__Exercise goal__
Retype only the stretch of lines that starts with the line containing "You are a GUI" and ends with the last line of the records, both included, exactly.

__Collected data__

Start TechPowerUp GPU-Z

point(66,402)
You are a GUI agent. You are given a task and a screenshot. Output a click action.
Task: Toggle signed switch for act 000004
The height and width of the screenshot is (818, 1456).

__Exercise result__
You are a GUI agent. You are given a task and a screenshot. Output a click action.
Task: Toggle signed switch for act 000004
The height and width of the screenshot is (818, 1456).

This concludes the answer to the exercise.